# EXERCISE DESCRIPTION
Transcribe the data below from the line with "This screenshot has height=812, width=1471." up to and including the line with "Action: pos(895,43)", leaving out the pictures.
┌─ EXERCISE DATA
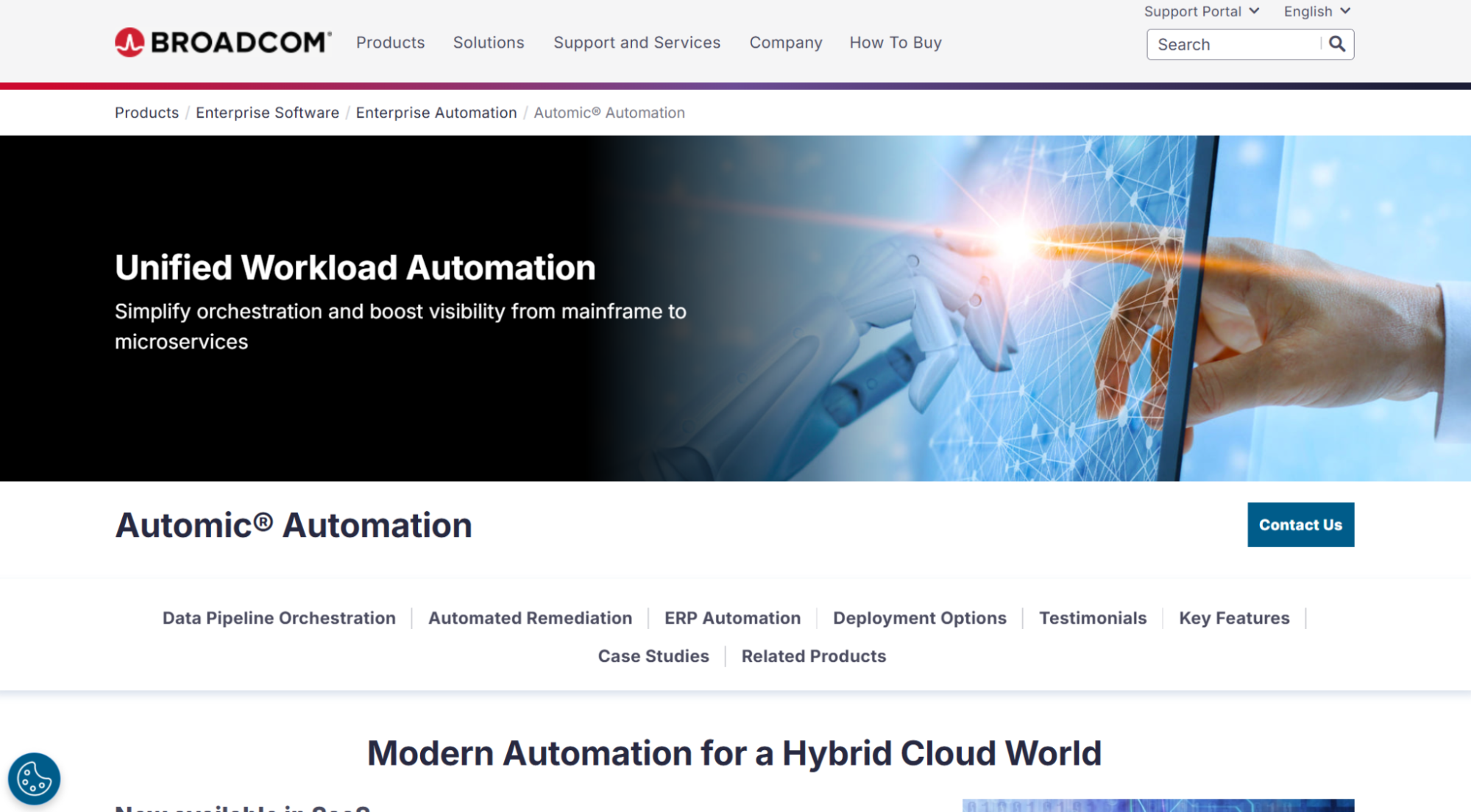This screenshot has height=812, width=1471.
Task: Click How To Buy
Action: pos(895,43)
└─
┌─ EXERCISE DATA
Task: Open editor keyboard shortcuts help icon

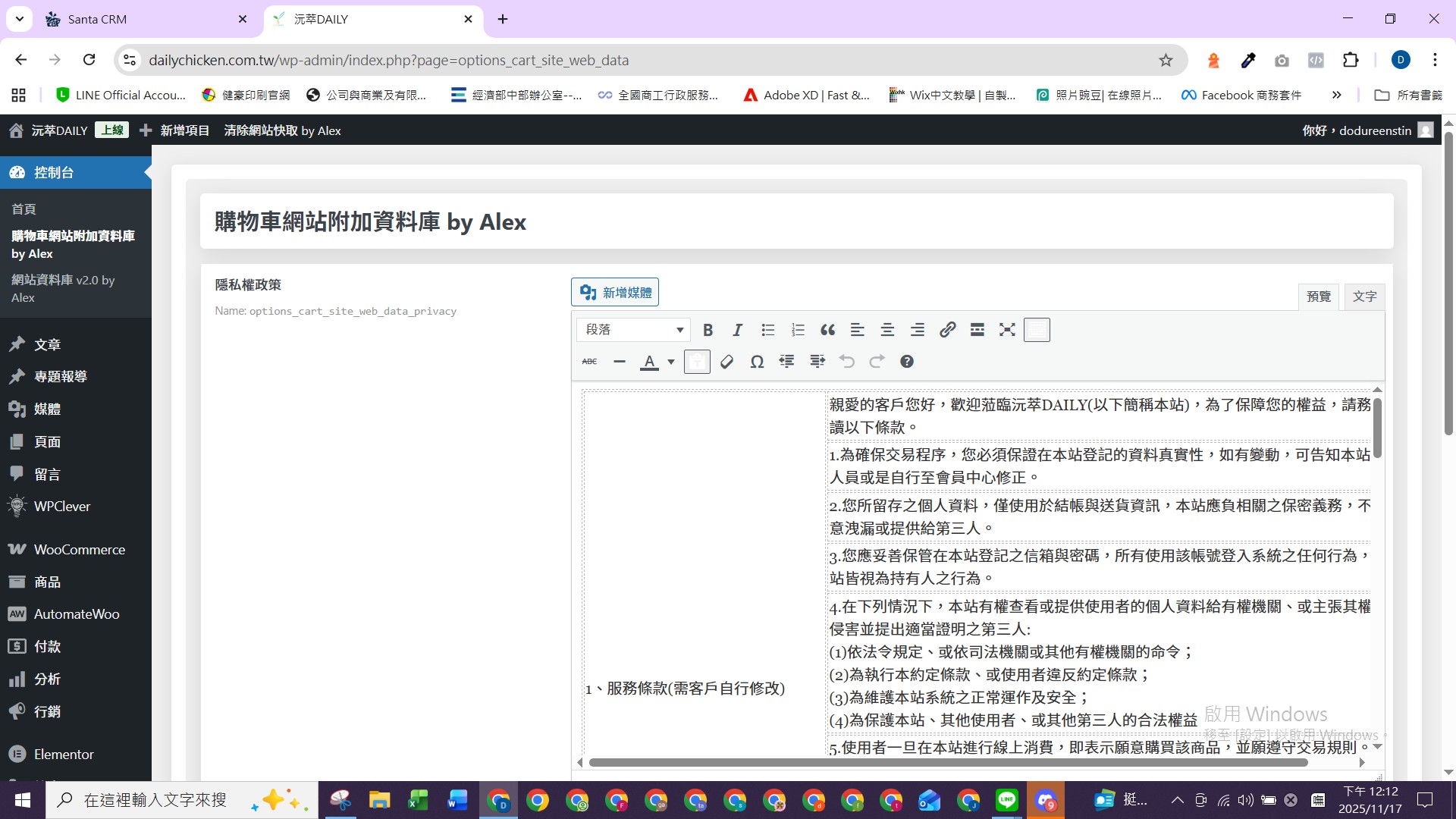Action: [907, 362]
└─
┌─ EXERCISE DATA
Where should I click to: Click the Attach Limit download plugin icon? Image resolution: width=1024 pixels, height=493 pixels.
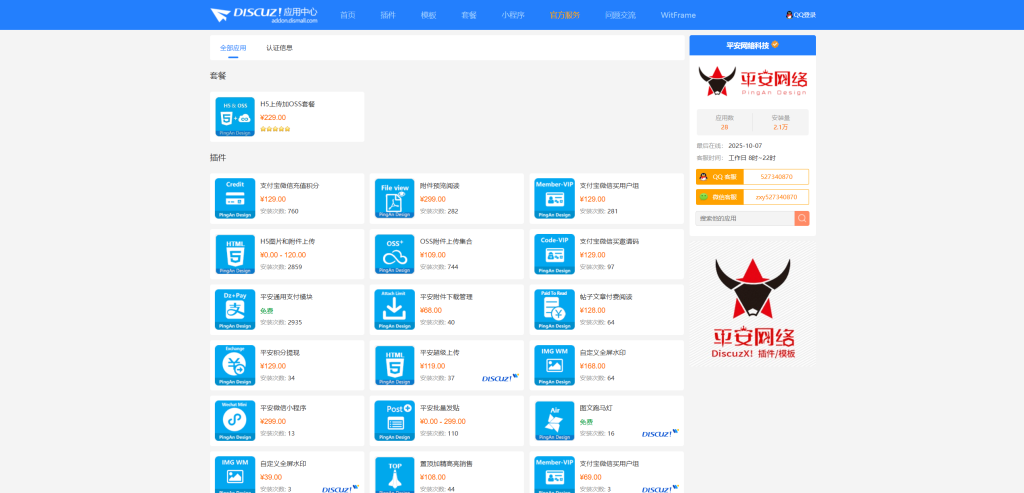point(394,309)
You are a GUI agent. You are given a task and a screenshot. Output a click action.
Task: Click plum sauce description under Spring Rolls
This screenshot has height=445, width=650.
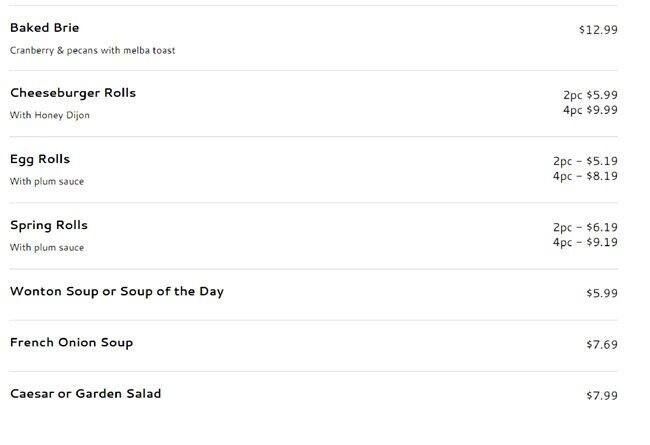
└─
# RESULT OF THE TASK
This screenshot has height=812, width=1471.
Task: Click How To Buy
Action: pos(895,43)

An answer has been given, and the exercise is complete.